Recording King RD-327 Acoustic Guitar Review

The RD-327 offers vintage styling and all solid wood for under $1000


Download Example 1
Strummed
Download Example 2
Fingerpicking
Clips recorded with an Audio-Technica Pro 37 microphone into an ART Tube MP Studio preamp into GarageBand
In the middle of the Great Depression, the Montgomery Ward department store began selling Recording King guitars and banjos. These high-quality models, built by companies like Gibson and Kay, made it possible for ordinary musicians and hobbyists with bad financial luck to afford decent instruments.

Seventy years later, many guitarists are feeling the effects of the recent economic recession. So it is fortunate that a new series of Recording King guitars is offered by the Music Link, which also distributes sensibly priced instruments under the Loar and Johnson names. Recording King guitars are conceived of in the United States by luthier Greg Rich and his design team. The instruments are made in China, but set up and inspected back in the US.

We auditioned Recording King’s latest model, the RD-327, a handsome dreadnought patterned after a top-of-the-line pre-war Martin and retailing for a tiny fraction of one.

Premium Tonewoods and Vintage Styling
The RD-327 is made from premium solid tonewoods usually found on much more expensive guitars: an AAA Adirondack spruce top (considered to have greater resonance than the more commonly used Sitka spruce), East Indian rosewood back and sides, a one-piece mahogany neck, ebony fretboard and bridge, and a rosewood headstock overlay.

Ornamentation on the guitar is fancy but tasteful.
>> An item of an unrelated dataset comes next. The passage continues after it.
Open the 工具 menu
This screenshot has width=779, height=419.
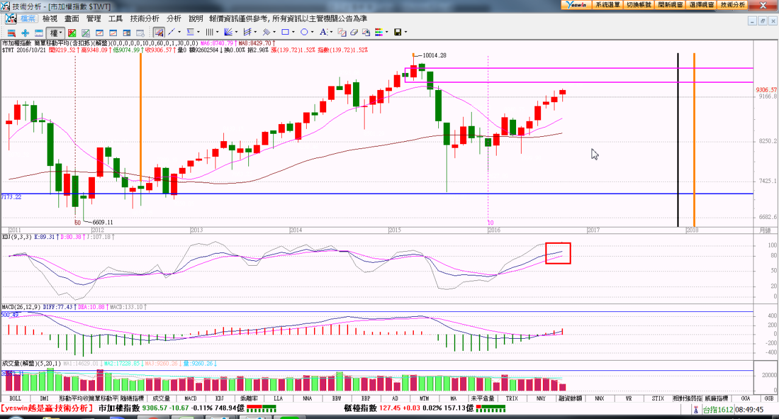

The purfling and rosette are abalone, with matching bridge pin and end pin abalone dots, while the peghead features an ornate mother-of-pearl and abalone torch inlay—complemented by gold vintage-style Grover open-gear tuners with butterbean buttons—and the fretboard is dusted with snowflake inlays from the first to 17th frets. Grained ivoroid binding on the neck and body, as well as on the heel cap, completes the vintage appearance.



Our review model of the RD-327 boasted some especially attractive tonewoods. The spruce top had an appealingly wide grain with some subtle bearclaw markings here and there, while the dark rosewood back and sides were marked with complex figuring. Overall, our RD-237 had good construction. The frets were cleanly seated and smoothly polished, the inlays and bindings tidy and flush, the bone nut and saddle cleanly cut. The instrument’s coating of nitrocellulose lacquer—a somewhat unusual finish for a guitar in this price range—was evenly applied and just shiny enough.

The guitar wasn’t without some minor gripes regarding the craftsmanship: more time could have been spent on sanding the forward-shifted X braces inside, and there were some glue gobs occasionally dotting the kerfing. Also, the tortoise pickguard was lifting a bit at the edges, perhaps due to an inadequate gluing job.

Modern Playability and Bright Sound
Early dreadnought-sized guitars can have huge necks, while some found on more modern instruments are a bit skimpy. The comfortable V-shaped neck on the RD-327 split the difference between these two extremes. The action was comfortable straight out of the box, and it was easy to play chords and single-note lines alike all along the length of the 25.4" scale length neck. In addition, the 1.75" nut kept things from feeling cramped. I played the guitar for about 30 continuous minutes and didn’t experience much in the way of fret-hand fatigue.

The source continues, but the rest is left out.